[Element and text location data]
◇ ◇ ◇

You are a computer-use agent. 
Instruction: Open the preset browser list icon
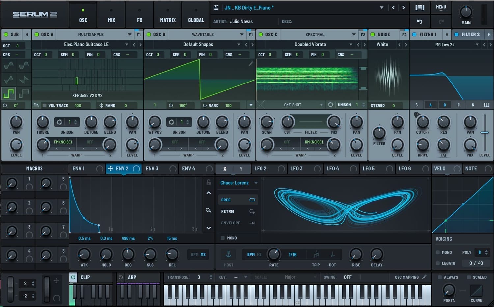click(420, 8)
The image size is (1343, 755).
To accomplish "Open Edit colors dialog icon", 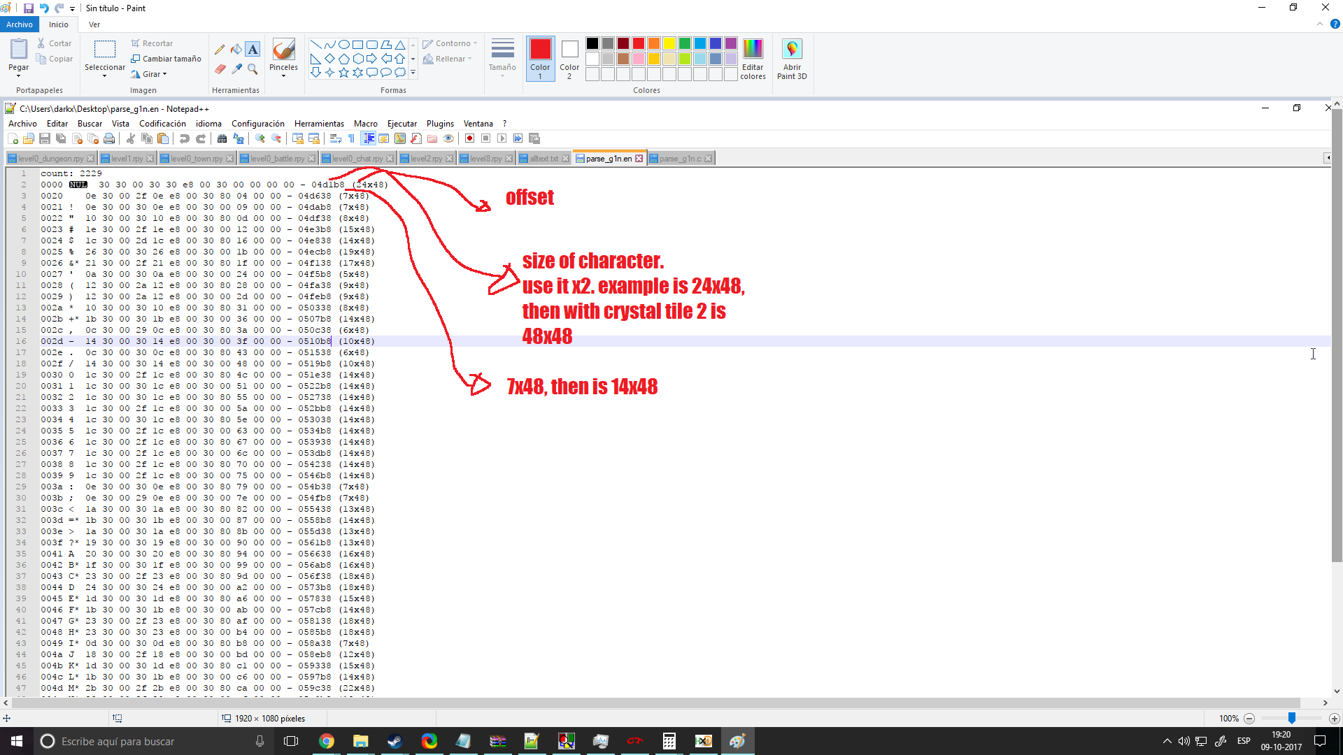I will (753, 49).
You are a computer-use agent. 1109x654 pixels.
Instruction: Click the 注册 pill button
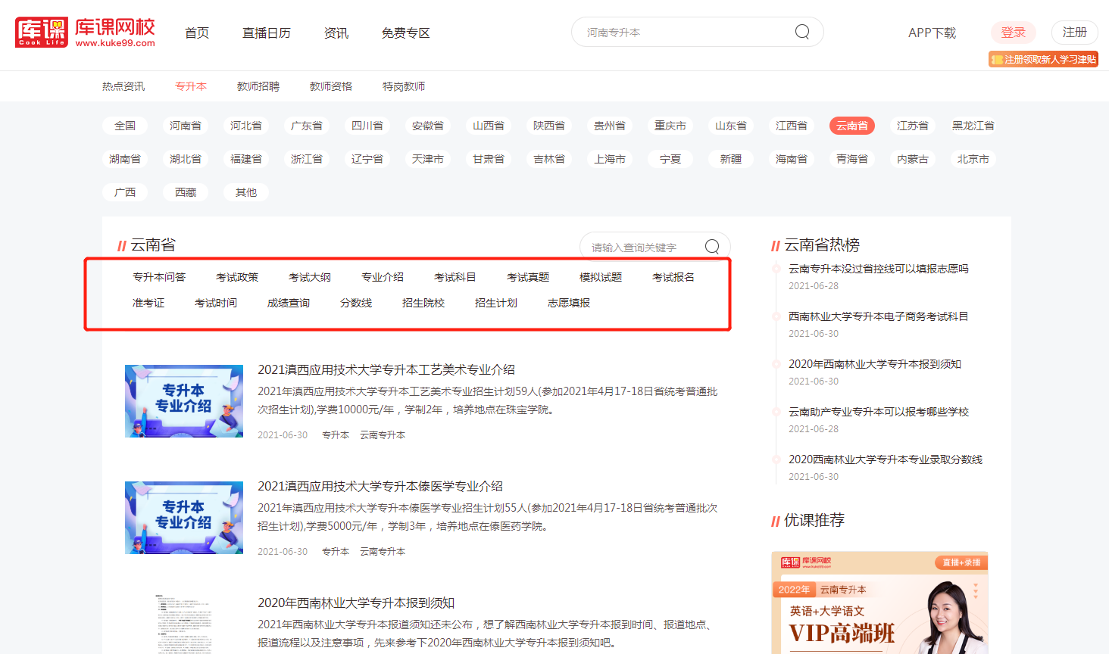tap(1074, 33)
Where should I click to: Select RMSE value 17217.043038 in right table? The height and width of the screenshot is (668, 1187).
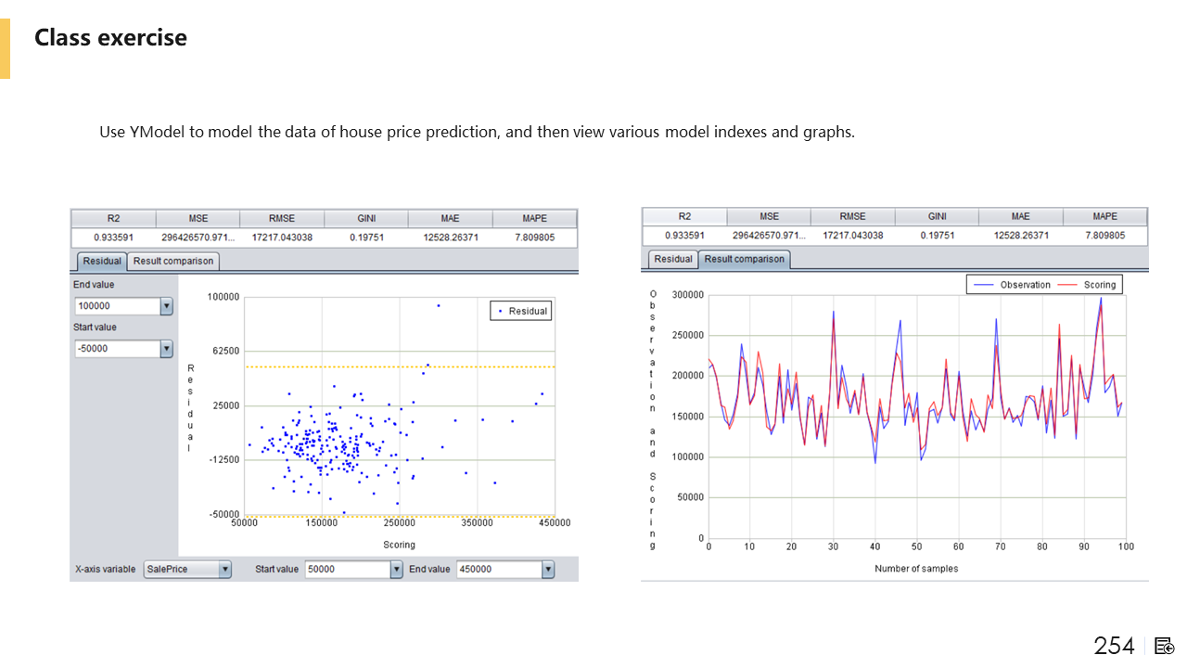pos(852,236)
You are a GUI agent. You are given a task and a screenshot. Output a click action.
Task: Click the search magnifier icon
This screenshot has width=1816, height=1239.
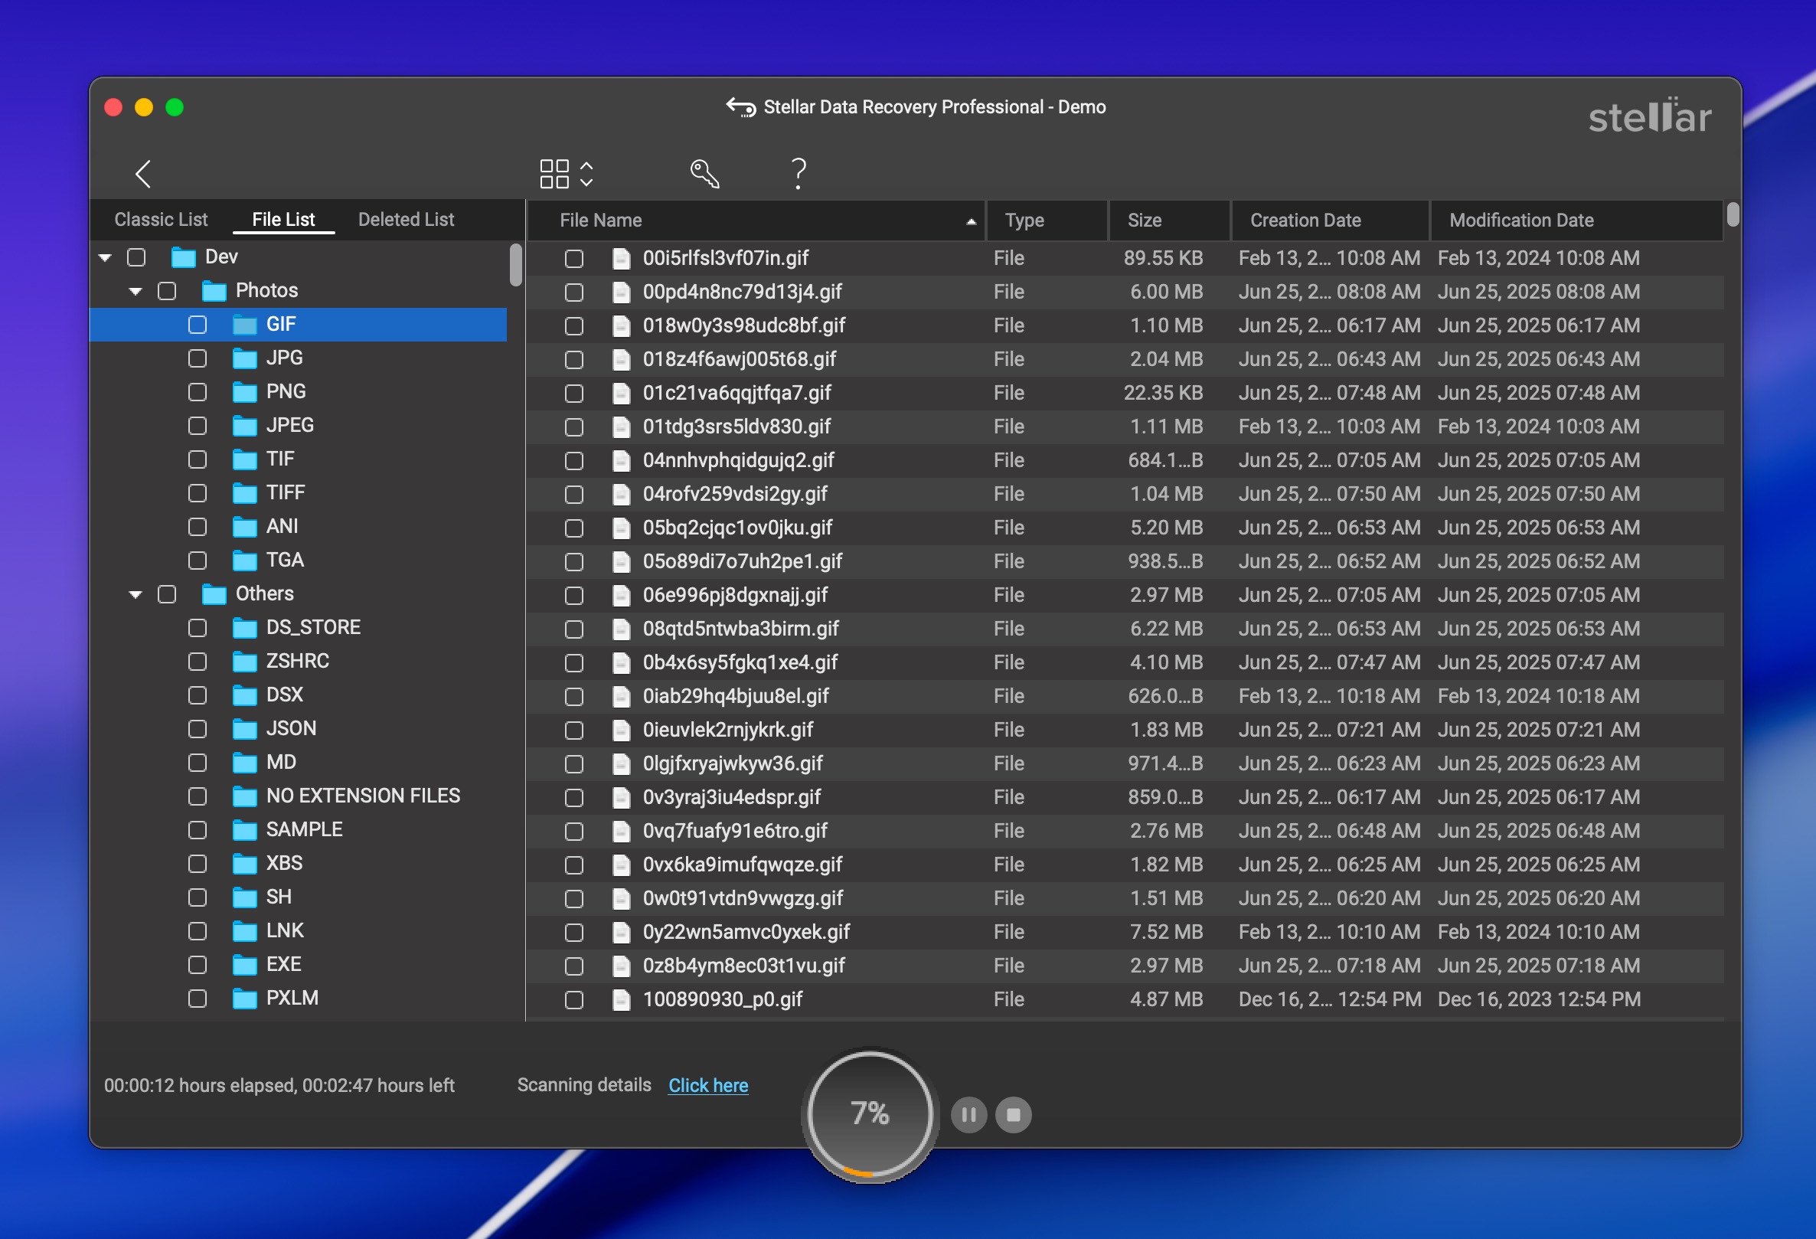(704, 174)
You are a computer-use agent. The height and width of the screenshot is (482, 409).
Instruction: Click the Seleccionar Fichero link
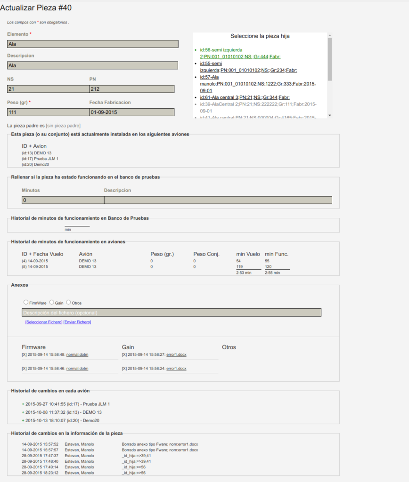click(43, 322)
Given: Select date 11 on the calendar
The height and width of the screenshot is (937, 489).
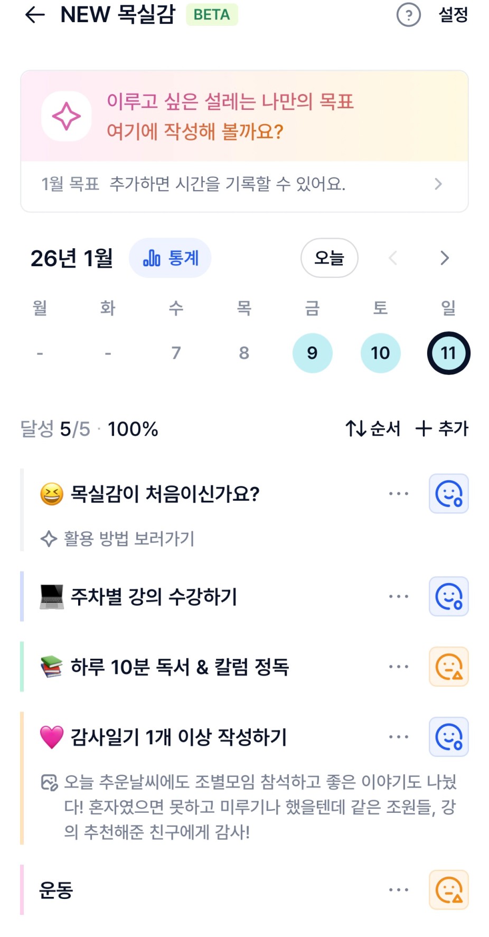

◇ ◇ ◇

### WHAT THE EXERCISE ASKS
Count the lines in the items above that contain the string "Select". Reply with the number only.

### EXERCISE RESULT
2